Reason the couple were murdered is Blasphemy Law. The mob believed that Shahzad and Shama had deliberately burned several pages of the Koran, along with some rubbish”. Till date Shahzad’s family denied the fact saying that the couple were burning some of his father’s old documents.

  • Ahmadi Man

It’s not only Christians who bear the brunt of the country’s controversial law. It has also been used to persecute Pakistan’s Ahmadi Muslims. The community is regarded by the government as a non-Muslim religious minority. By law, Ahmadis cannot call their places of worship mosques or recite from the Koran or display their faith in public in any way.

Aslam Jameel (not his real name), an Ahmadi farmer, was working in his wheat fields in the south of Punjab in 2009, when he was approached by a couple of local villagers and told him to run away and save himself.

Aslam crime was that he had been accused of insulting the Prophet Muhammad by a local imam and a mob was after him.

Aslam with his tears choked voice stated that “God Forbid, He had been alleged by the cleric that he prompted four Ahmadi boys to write the prophet’s name in a toilet,” says Aslam, his voice choked with tears.

He was in such distress that Aslam waited until after dark before sneaking out of his back door and making a run. After realizing that where he will run away and in-fact running away would probably land him in even more trouble, Aslam handed himself in at a local police station the next morning.

His case took almost two years is case to go to trial, and he spent six months in prison.

At final judgment Aslam with his flushed face mentioned that “The judge was under immense pressure” . “The judge showed great courage to dismiss his case due to lack of evidence despite the fact that the courtroom was full of clerics.”

Aslam has lost everything when he was in jail and found his house looted and his livestock stolen. Finally he sought asylum in Canada.

Aslam in grieving voice stated to BBC that “My family was threatened and harassed, my life and livelihood ruined, we had to abandon the village to save our lives.”

Another Ahmadi, Shakeel Wajid (not his real name), in trembling voice said that furious mobs gather during trials in courts which is very frightening for them and their families.

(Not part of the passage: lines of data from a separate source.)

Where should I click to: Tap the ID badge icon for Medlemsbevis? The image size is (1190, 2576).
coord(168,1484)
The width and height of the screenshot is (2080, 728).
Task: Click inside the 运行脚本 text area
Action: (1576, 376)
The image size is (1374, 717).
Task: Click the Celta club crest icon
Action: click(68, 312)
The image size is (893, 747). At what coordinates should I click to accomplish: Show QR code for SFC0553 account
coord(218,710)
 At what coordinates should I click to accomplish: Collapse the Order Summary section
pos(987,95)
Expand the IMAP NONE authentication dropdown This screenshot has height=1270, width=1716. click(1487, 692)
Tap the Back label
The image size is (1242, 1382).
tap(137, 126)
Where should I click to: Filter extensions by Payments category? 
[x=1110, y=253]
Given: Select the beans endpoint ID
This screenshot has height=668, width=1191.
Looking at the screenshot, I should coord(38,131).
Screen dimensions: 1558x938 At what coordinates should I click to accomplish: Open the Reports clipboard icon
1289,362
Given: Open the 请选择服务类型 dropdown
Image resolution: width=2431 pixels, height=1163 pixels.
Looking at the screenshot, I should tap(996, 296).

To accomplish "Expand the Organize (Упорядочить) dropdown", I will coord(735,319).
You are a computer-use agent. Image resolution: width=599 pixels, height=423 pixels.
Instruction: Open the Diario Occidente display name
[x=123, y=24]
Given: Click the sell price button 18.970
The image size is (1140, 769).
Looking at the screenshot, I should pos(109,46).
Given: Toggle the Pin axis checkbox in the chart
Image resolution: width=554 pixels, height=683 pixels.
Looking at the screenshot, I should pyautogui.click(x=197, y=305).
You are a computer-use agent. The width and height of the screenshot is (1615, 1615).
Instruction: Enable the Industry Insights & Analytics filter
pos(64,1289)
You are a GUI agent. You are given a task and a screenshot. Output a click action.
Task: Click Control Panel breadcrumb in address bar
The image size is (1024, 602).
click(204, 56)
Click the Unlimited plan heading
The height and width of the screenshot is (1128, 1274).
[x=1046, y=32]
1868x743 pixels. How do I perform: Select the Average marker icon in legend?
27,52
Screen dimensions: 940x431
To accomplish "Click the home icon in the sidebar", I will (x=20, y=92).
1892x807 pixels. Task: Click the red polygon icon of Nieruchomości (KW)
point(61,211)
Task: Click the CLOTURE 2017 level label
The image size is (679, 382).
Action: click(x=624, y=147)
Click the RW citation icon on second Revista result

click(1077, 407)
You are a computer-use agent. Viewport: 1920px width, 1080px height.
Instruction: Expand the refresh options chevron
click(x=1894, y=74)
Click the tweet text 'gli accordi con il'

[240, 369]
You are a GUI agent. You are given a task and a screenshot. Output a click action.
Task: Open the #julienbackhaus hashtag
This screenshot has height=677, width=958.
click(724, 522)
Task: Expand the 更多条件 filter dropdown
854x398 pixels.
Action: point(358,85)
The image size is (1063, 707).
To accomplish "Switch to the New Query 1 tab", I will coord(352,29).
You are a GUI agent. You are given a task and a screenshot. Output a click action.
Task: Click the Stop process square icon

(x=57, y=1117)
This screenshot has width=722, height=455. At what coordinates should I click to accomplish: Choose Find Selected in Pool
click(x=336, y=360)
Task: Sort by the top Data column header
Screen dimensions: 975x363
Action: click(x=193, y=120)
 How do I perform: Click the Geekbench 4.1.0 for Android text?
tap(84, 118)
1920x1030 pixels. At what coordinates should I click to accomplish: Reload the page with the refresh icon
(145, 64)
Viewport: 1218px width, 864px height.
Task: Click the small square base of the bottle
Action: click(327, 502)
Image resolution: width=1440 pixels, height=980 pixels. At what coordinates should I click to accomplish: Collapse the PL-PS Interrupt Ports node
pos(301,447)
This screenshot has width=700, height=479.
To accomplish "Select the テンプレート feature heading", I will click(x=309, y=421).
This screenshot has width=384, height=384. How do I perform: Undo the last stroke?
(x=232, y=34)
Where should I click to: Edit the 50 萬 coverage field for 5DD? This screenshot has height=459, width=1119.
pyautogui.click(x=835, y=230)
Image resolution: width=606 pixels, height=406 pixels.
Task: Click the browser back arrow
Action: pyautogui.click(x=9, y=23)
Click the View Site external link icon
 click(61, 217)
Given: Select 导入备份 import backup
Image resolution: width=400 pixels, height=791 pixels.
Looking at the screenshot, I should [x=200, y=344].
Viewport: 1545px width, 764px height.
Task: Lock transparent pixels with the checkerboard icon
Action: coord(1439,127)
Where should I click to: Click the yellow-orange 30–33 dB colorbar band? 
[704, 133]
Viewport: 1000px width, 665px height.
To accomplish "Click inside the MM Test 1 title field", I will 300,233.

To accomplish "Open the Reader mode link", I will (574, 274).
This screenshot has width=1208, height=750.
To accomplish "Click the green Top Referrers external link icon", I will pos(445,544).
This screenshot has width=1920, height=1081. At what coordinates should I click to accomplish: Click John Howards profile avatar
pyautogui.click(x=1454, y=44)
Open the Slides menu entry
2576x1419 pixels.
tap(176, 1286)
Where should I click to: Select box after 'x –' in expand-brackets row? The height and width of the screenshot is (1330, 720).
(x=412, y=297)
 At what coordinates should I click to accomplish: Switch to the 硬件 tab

Also, the lower court judges are under intense pressure from religious extremists than the higher courts judges as these hardcore extremists, gather in large numbers during the hearings,”. Shakeel further explains. “The lower court judges have very poor security and have to look out for their own lives as well.”

After being found guilty under false pretext of blasphemy, Shakeel spent two years in three different high security prisons in Punjab.

Shakeel describes how blasphemy prisoners are kept in separate, high-security barracks, often with mentally ill prisoners. Blasphemy accused trials or prisoners are kept locked in their cells for their own safety and are often banned from eating with the other inmates as officials are afraid that other non-blasphemy serving criminals attempts to poison them.

After serving his prison term Shakeel believed that he was exceptionally lucky that he was able to get his freedom back. But more worrying to him was to get his name cleared of the allegation.

In Pakistan the label of blasphemer is much worse than the fear of death. It’s considered such a serious accusation that no one want to die with it. Every accused blasphemer wanted his name to be cleared so his family could survive with dignity in the society.

Not only lower income earning minorities are victims of Blasphemy Law but highly educated minorities class are also victim of blasphemy. One such example is of university professor from Rawalpindi. His crime was that one of his student didn’t agree with professor’s interpretation of ‘heaven’ and ‘hell’ and lodged a blasphemy complaint against him.